*Sêmia Mauad/ Opinião MT
A categoria dos taxistas da Capital vive o que define como um “estrangulamento financeiro”. Com as tarifas congeladas há mais de uma década, os profissionais formalizaram uma comissão para cobrar do prefeito Abilio Brunini (PL) a atualização dos valores. O porta-voz do movimento, Joenilson Jesus de Campos, taxista há 25 anos, descreve um cenário devastador onde a inflação corroeu a dignidade da profissão.
Para Joenilson, a defasagem não é apenas um número, mas um impacto direto na segurança e na manutenção dos veículos que circulam pelas ruas de Cuiabá.
“O impacto é devastador. Quando dizemos que estamos vendendo o almoço para comprar a janta, não é força de expressão. O preço da gasolina, do diesel e das peças de reposição subiu mais de 100% na última década, enquanto nossa tarifa estagnou. Isso estrangula nossa capacidade de investimento”, desabafa o profissional.
Ele destaca que o clima de Cuiabá impõe custos extras que não são considerados na planilha atual.
“Fazemos milagre para manter o veículo limpo e seguro sob um calor de 40 graus, que exige ar-condicionado 100% do tempo. Hoje, o profissional precisa trabalhar 14 ou 16 horas por dia para levar para casa o mesmo que levava há 10 anos”.
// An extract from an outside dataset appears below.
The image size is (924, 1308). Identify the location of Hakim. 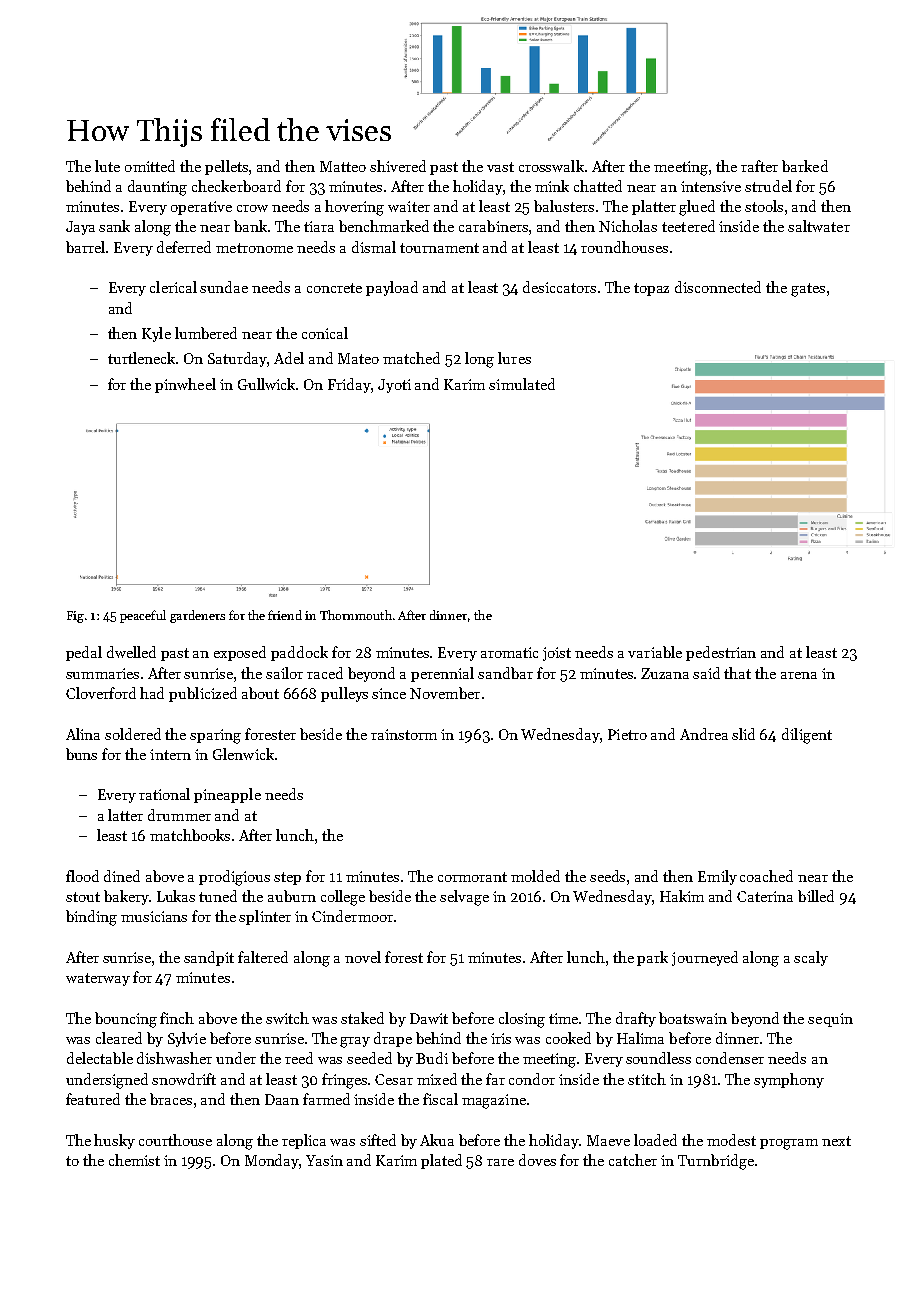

Os taxistas argumentam que o processo administrativo já percorreu todos os trâmites legais na Secretaria de Mobilidade Urbana (Semob) e na Procuradoria Geral do Município (PGM). Segundo a categoria, não restam impedimentos jurídicos, apenas a decisão do Executivo.
“O que falta agora é a vontade política, a assinatura do prefeito. A categoria acredita que a demora se deve a uma visão equivocada de que o reajuste seria impopular. Mas o que é impopular é o sucateamento de um serviço público essencial”, afirma Joenilson.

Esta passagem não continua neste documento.